** start of DOCUMENT SEGMENT **

It’s not like this was “Bombshell Month” before DC decided it was, though. They could have easily declared it “Pin-Up Month” or “Bodybuilder Magazine Month” or “Everyone Is Naked Month”.

Aw crap. I forgot to tell Kelly that I’m enjoying Storykiller so far, a shallow 40 pages in. I SINCERELY appreciate that you shipped my book before stirring this pot, and I’m glad you’re now spending your time shipping product instead of feeding the trolls in the comments.

Speaking of, I can’t believe that that Burgas neckbeard hasn’t come back to troll you some more…

The only definitions that really count are the ones in the Super Dictionary anyway.

Back @ Kelly – Aside from the spray-on costume, that example doesn’t strike me as anything out of the ordinary for a contemporary supers comic.

To help me understand your point better, could you describe exactly what it is about that panel that makes it sexy or pin-upish? I and probably most other male casual readers of comics would most likely not recognize an image as intentionally sexual unless it was pointed out to us. For example, a shot of Colossus wearing jeans and a tank top and lugging a huge tree stump that he just yanked out of the ground is, to me, just that. Sexy? I have no idea and that panel of Nightwing standing there is just a guy standing there, albeit with a shiny, plastic butt. Is that it or am I missing something else?

Also, any examples of male artists who have done beefcake covers (not interior art) for the Big 2?

@billk Seriously this about comic characters being posed in sexy poses wearing sexy outfits. As pointed out previously Bombshell art describes only a small amount of these images – some are simply drawn with a vague “vintage” feel. So given that the art has already expanded the definition of “bombshell” what’s the issue with expanding the sexy to males? Are the bombshell police going to come and confiscate the covers? Is having a male bombshell going to cause a violation of the official bombshell code of sexy?

joshschr: Honestly, how can I top what has transpired?

““I’m aware (and please notice) that I’m not commenting one way or the other on other aspects of the criticism, nor the wider issues (shame on me!), just pointing out that to criticise a self-proclaimed Bombshell Month for not featuring sexy men is as sensible as criticising a self-proclaimed Circle Month for not featuring any triangles.”

It’s not like this was “Bombshell Month” before DC decided it was, though. They could have easily declared it “Pin-Up Month” or “Bodybuilder Magazine Month” or “Everyone Is Naked Month”.”

Of course. Did you notice me, as advertised, not commenting on the wider issues, such as this?

I’m not saying Bombshell Month was necessary, or how good or bad an idea it might be compared to the infinite other possibilities. There are doubtless many valid criticisms one could level against it (as against anything), but “no sexy men” is not one of them. If it had been “Sexy People Month” and only showed women, then “no sexy men” would be a perfectly valid criticism. But that’s not what we have here.

Just because by historical accident Kelly included an invalid criticism amongst the set she put in the article doesn’t invalidate any of the others, or the article as a whole. Not commenting on that, so please don’t (anyone) put words in my mouth.

@Bill K,

Well said. Nice work, sir.


I am blown away by the continued delusion about this word bombshell.

You guys can take your patriarchal ownership of words and history and shove it.

I can see that my book title “The Girl Who Would Be King” would have gone over like a ton of bricks with a lot of this crowd.

** end of DOCUMENT SEGMENT **

YOUR TASKS —
1. List every themed month other than Bombshell Month that the comment thread about Bombshell Month names, each given once.
2. Echo all of the rows below word for word, omitting the pictures.

** start of DATA **

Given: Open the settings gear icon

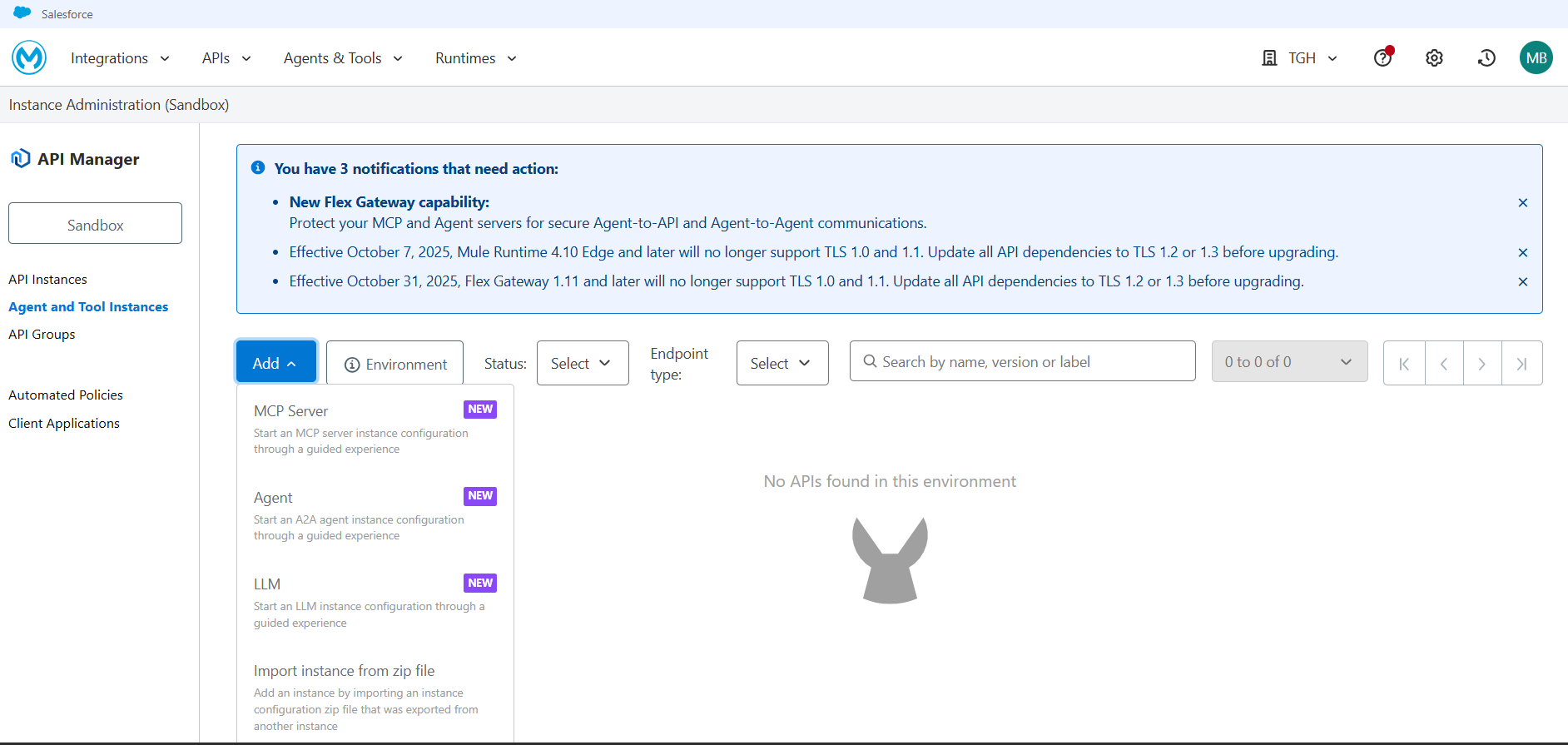Looking at the screenshot, I should pos(1434,57).
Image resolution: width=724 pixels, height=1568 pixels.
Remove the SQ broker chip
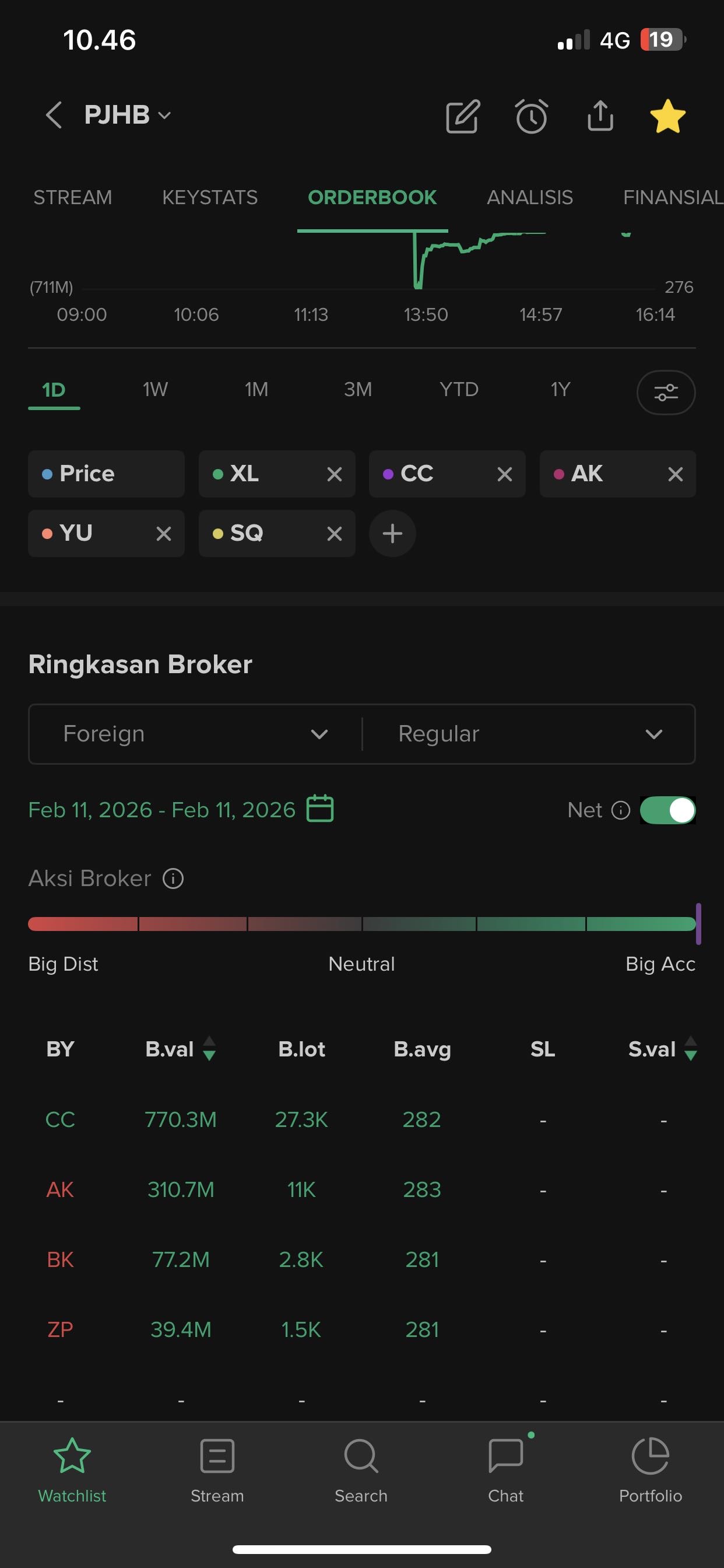pyautogui.click(x=334, y=534)
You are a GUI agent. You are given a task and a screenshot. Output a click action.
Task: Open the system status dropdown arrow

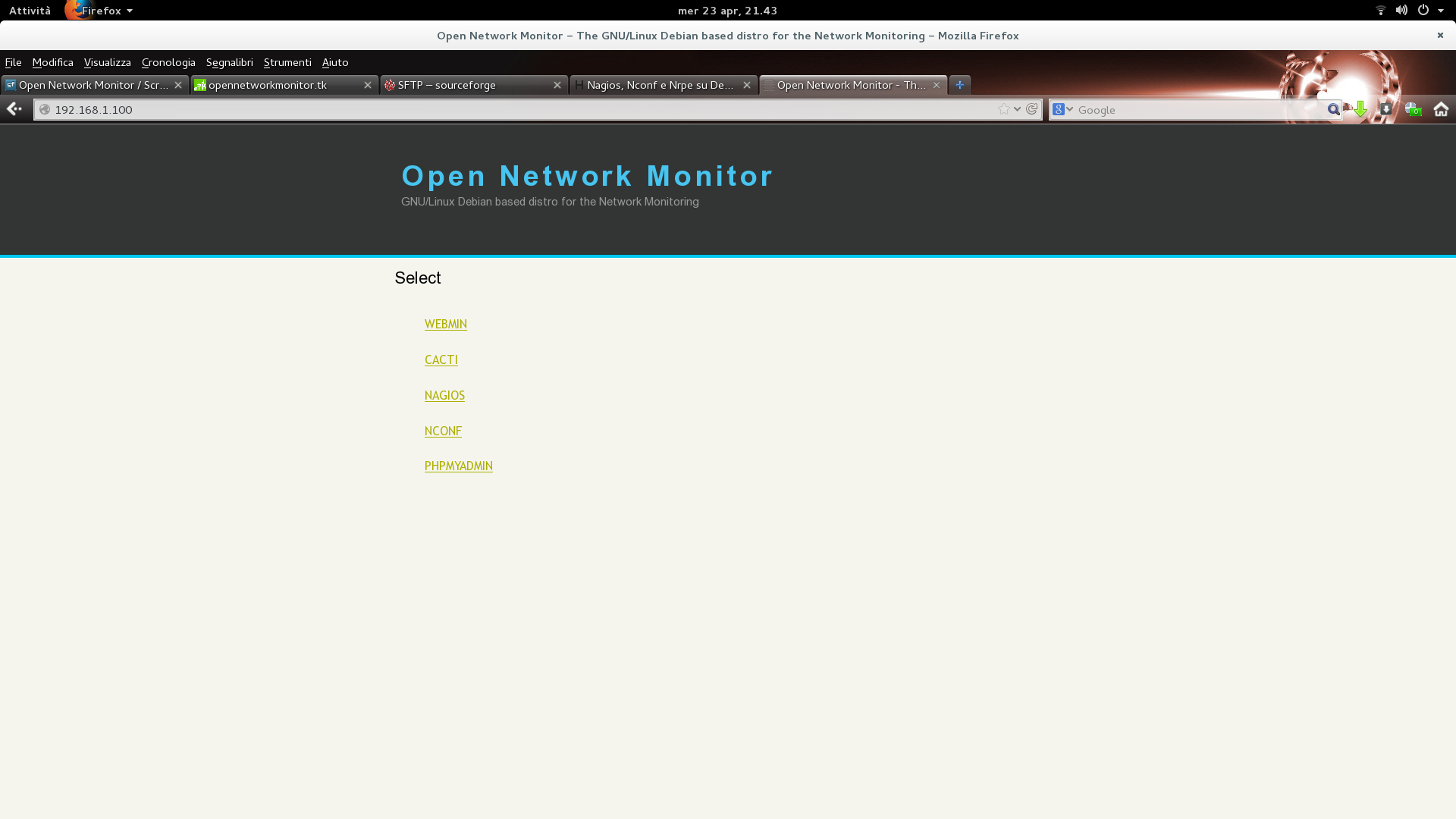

** end of DATA **

SET OF ANSWERS —
1.
- Pin-Up Month
- Bodybuilder Magazine Month
- Everyone Is Naked Month
- Circle Month
- Sexy People Month

2.
Given: Open the settings gear icon

Looking at the screenshot, I should pos(1434,57).
Image resolution: width=724 pixels, height=1568 pixels.
Remove the SQ broker chip
pyautogui.click(x=334, y=534)
You are a GUI agent. You are given a task and a screenshot. Output a click action.
Task: Open the system status dropdown arrow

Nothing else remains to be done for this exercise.